Copy each line of the data that has "will" in it.

[[ Records supplied, beginning ]]

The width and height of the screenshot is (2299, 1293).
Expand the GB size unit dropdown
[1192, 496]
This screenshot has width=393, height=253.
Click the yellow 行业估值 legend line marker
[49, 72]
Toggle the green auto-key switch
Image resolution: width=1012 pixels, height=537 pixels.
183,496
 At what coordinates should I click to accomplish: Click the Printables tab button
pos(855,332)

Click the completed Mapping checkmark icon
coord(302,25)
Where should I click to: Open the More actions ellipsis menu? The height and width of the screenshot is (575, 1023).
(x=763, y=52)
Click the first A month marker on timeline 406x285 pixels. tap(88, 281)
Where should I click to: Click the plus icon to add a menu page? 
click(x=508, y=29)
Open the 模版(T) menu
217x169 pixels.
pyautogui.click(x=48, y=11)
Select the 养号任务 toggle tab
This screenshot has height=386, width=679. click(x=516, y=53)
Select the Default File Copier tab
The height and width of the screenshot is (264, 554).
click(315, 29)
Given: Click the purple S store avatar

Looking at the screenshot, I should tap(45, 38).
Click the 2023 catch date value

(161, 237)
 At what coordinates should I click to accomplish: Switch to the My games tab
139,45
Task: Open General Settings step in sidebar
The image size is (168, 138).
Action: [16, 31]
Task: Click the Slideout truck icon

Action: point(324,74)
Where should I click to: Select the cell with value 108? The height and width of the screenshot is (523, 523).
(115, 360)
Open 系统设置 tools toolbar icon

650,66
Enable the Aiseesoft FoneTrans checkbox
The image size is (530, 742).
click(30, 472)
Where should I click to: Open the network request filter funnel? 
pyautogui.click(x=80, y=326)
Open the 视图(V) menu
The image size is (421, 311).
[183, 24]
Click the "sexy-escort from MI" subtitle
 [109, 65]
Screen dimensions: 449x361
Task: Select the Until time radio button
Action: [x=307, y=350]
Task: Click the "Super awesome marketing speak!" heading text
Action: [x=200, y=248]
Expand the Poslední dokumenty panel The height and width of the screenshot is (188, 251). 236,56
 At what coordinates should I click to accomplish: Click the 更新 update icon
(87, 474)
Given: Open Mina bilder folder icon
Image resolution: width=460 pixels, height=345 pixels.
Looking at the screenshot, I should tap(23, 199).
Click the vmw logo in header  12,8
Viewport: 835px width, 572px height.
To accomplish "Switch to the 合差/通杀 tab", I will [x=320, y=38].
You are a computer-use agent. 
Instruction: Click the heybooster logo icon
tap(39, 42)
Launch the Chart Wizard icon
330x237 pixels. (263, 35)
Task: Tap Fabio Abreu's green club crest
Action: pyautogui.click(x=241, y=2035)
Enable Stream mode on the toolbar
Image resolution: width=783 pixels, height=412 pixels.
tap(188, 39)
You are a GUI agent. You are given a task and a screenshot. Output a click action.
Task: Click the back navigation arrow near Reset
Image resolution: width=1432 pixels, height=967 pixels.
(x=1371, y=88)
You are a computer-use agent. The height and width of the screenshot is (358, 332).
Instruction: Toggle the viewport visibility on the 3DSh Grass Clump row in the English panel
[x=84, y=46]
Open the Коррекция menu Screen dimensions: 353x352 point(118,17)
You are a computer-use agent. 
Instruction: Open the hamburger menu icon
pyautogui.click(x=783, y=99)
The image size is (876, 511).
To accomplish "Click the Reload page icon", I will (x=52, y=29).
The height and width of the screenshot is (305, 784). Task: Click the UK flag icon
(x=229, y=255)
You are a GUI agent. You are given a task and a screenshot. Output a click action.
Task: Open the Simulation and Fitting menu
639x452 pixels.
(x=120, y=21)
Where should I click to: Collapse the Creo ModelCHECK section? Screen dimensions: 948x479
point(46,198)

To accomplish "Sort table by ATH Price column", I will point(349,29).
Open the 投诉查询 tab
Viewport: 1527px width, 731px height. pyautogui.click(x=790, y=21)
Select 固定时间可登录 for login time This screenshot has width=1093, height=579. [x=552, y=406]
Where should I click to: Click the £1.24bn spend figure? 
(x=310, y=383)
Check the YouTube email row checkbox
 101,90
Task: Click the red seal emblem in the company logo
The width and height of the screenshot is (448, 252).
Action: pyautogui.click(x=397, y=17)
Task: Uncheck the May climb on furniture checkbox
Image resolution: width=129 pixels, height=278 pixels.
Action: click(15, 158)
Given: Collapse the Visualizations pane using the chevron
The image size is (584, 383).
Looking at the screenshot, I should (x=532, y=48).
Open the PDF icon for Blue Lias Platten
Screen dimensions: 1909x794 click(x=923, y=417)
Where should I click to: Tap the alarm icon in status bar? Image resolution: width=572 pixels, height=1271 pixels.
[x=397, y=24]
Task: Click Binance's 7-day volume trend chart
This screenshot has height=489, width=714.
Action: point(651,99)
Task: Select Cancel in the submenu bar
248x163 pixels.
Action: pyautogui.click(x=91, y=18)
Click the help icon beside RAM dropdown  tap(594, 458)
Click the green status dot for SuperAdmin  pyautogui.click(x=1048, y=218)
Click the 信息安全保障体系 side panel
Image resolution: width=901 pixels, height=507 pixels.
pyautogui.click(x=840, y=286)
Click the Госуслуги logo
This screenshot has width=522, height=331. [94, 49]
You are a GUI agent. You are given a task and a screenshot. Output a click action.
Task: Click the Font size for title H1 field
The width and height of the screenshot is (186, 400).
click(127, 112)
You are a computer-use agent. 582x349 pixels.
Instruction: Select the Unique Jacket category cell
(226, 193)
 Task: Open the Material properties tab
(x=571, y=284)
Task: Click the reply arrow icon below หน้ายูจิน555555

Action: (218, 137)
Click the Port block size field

[[ Records supplied, end ]]

§ **Solution**
To accomplish "Switch to the 合差/通杀 tab", I will [x=320, y=38].
To accomplish "Click the Reload page icon", I will (x=52, y=29).
To accomplish "Sort table by ATH Price column", I will point(349,29).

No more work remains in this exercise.